Set of tasks:
[1] Return the passage of the mystery-genre essay from "Reading older mysteries" to "of the genre.".
[2] Answer these questions from the mystery-genre essay:
(a) Whose older mysteries prompted the writer's thinking about the genre?
(b) The first half of the genre's history runs from Dupin to roughly which decade?
(c) Which two authors of hard-boiled detective fiction does the comment name?
[3] According to the mystery-genre essay, why did the writer stop being a huge reader of mystery thrillers? Answer in one to three sentences.

Excerpt:
==================================================

Reading older mysteries by Raymond Postgate has set me to thinking about how the genre has changed over past 170-odd years, since Edgar Allan Poe started spinning stories about C. Auguste Dupin. The mysteries that get written today would have terrified and horrified the readers of Poe’s detective stories. (Hell, some of them terrify and horrify me.) It seems to me that the authors of mysteries have been a wordy arms race ever since those short tales, but how they outdo each other has varied according to public tastes and tolerances for violence. I’ll admit right now that I’m not an expert, just a reader with a dilettante-ish love of the genre.

I see two halves to the history of the mystery genre. The first half, from Dupin to say, the 1950s, was all about the puzzle. (Although, “The Murders in the Rue Morgue” is rather gory.) From Poe to Christie, authors were challenged to come up with fiendishly complicated plots to outdo each other. They created devices like locked room mysteries, butlers who might or might not have done it, and very clever detectives who could not only see, but observe. But eventually, they would have hit the limits of reader credulity (wait, it was the long lost third cousin because of a mysterious inheritance of a porcelain swan?) or they would start “cheating” by hiding clues or introducing new suspects in the last act.

The second half—well, I’m not sure when exactly it began—ushered in an era of gore and psychological terror. Now fictional detectives seem to face a series of increasingly depraved and violent serial killers. Where readers used to ratiocinate with the protagonists, we profile based on modi operandi. The clichés of newer mysteries tend to revolve around the detectives’ almost mystical abilities to infer an entire psychological profile, plus backstory, of the criminal from a few obscure clues. (This broken twig here by the body clearly indicates that the killer is a left-handed Rosicrucian who was attacked by a ferret at the age of three.)

Speaking from personal experience, the only limit with this type of mystery is a reader’s tolerance for gore. I used to be a huge reader of mystery thrillers, but I eventually reached a point where I couldn’t take any more mutilated, almost invariably female corpses. Now, I go back and forth from old to new as I get tired of the clichés. I never seem to tire of a good mystery, no matter when it was written.

One comment

  1. Another mystery sub-genre that overlaps the end of the polite-thinky mysteries is the hard-boiled detective of the 20’s-50’s by the likes of Dashiell Hammett and Raymond Chandler. Not a lot of brilliant deduction…just running down leads, stepping on people’s toes, and making snarky remarks to mobsters, bootleggers, and femme fatales until something clicks into place (usually with a fair amount of gunplay). It’s my go-to escapist genre, though I’m less fond of the more splattery, explicit, and criminal-centered crime/noir genre that it evolved into.

==================================================

Given information:
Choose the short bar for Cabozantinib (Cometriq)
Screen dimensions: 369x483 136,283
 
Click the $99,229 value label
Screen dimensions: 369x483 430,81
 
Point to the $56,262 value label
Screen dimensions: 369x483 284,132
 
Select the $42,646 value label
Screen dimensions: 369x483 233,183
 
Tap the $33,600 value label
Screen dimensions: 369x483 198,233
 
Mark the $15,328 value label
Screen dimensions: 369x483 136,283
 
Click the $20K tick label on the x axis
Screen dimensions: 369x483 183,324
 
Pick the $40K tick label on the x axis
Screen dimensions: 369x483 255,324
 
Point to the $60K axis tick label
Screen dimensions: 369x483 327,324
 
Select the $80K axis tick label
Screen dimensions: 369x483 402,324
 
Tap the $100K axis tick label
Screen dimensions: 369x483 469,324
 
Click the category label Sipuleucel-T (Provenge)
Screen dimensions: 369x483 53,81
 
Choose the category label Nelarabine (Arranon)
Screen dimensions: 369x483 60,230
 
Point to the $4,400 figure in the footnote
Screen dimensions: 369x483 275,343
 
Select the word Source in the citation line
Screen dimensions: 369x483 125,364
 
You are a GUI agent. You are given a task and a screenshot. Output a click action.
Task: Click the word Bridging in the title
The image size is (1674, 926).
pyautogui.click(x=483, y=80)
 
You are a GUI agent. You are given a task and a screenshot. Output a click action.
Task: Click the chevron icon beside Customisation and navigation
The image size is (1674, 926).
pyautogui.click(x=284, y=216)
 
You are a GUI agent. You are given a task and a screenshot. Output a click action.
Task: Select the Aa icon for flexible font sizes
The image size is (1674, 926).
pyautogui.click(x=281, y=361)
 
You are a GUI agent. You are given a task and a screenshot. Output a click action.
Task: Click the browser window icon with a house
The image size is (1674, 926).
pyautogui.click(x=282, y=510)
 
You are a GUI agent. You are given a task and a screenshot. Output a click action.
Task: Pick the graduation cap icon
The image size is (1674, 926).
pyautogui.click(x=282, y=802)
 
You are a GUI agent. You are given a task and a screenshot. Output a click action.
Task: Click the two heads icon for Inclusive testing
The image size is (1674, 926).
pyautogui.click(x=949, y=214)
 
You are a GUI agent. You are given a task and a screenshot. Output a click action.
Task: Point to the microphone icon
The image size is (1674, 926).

==================================================

Task answers:
[1]
Reading older mysteries by Raymond Postgate has set me to thinking about how the genre has changed over past 170-odd years, since Edgar Allan Poe started spinning stories about C. Auguste Dupin. The mysteries that get written today would have terrified and horrified the readers of Poe’s detective stories. (Hell, some of them terrify and horrify me.) It seems to me that the authors of mysteries have been a wordy arms race ever since those short tales, but how they outdo each other has varied according to public tastes and tolerances for violence. I’ll admit right now that I’m not an expert, just a reader with a dilettante-ish love of the genre.

[2]
(a) Raymond Postgate
(b) The 1950s
(c) Dashiell Hammett and Raymond Chandler

[3] The writer reached a point of being unable to take any more mutilated, almost invariably female corpses. The essay gives this as personal evidence that a reader's tolerance for gore is the only limit on this type of mystery.